International Journal on Magnetic Particle Imaging IJMPI
Vol. 10 No. 1 Suppl 1 (2024): Int J Mag Part Imag
https://doi.org/10.18416/IJMPI.2024.2403005
Frequency components selected based on gravitational search algorithm for magnetic particle imaging reconstruction
Main Article Content
Copyright (c) 2024 Wenjing Jiang, Shihao Shan, Chenglong Zhang, Yang Du, Qiyuan Cheng, Xiaopeng Ma
This work is licensed under a Creative Commons Attribution 4.0 International License.
Abstract
It often utilizes system matrix to reconstruct in Magnetic Particle Imaging (MPI), but it is time-consuming and memory-intensive. Therefore, use Signal-to-Noise Ratio (SNR) to reduce frequency components to speed up and reduce memory, but only use SNR values do not contain other information about the frequency and may lose crucial information required for reconstruction.
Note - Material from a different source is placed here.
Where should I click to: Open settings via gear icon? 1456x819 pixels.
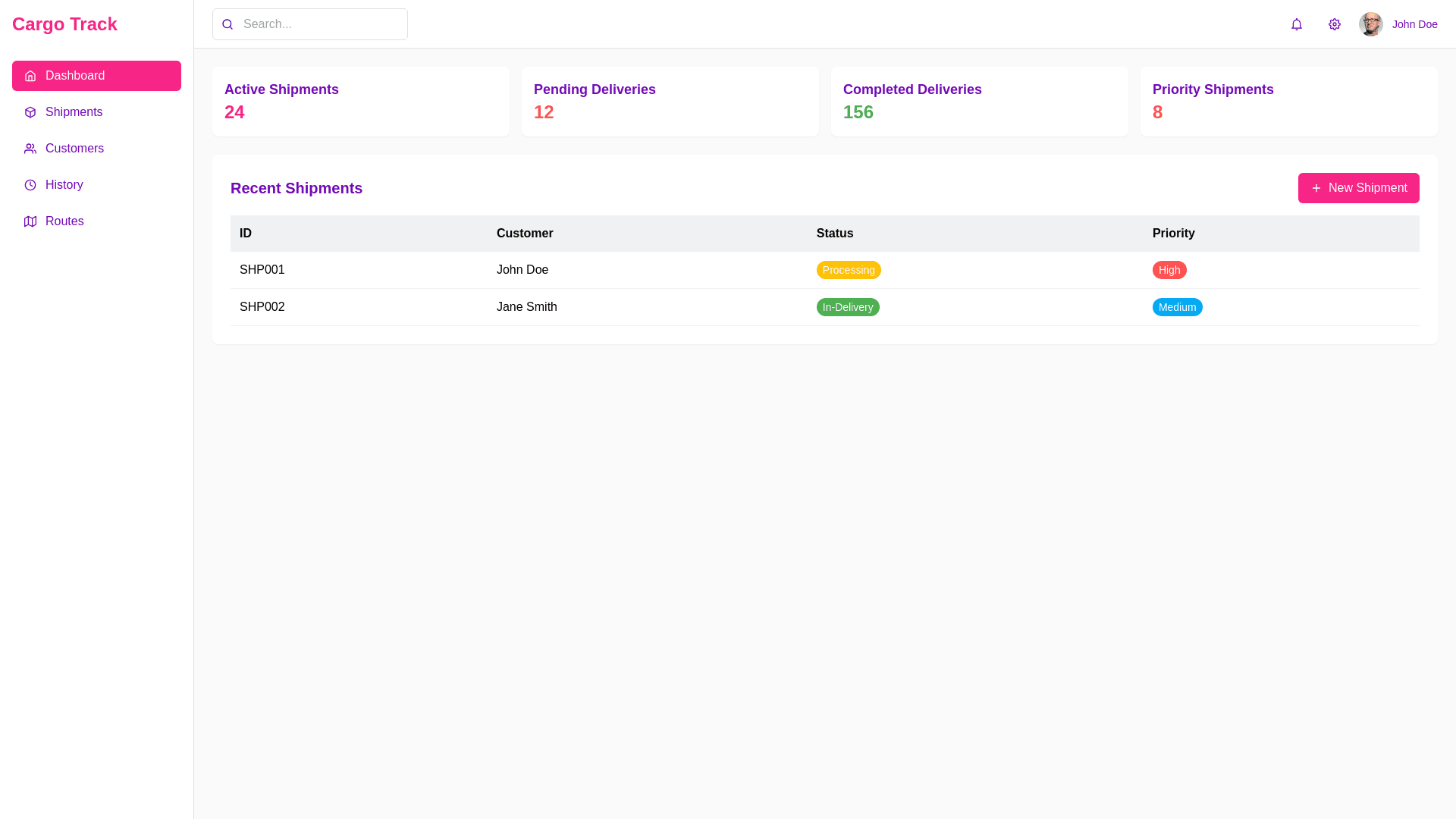pyautogui.click(x=1335, y=24)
To address this limitation, the frequency components selection based on gravitational search algorithm (GSA) method is proposed herein, this method leverages Newton's Law of Universal Gravitation and the Law of Kinematics to intelligently select frequency components, potentially enhancing the reconstruction image quality in MPI. Experimental results demonstrate favorable quantitative indices for the reconstructed images.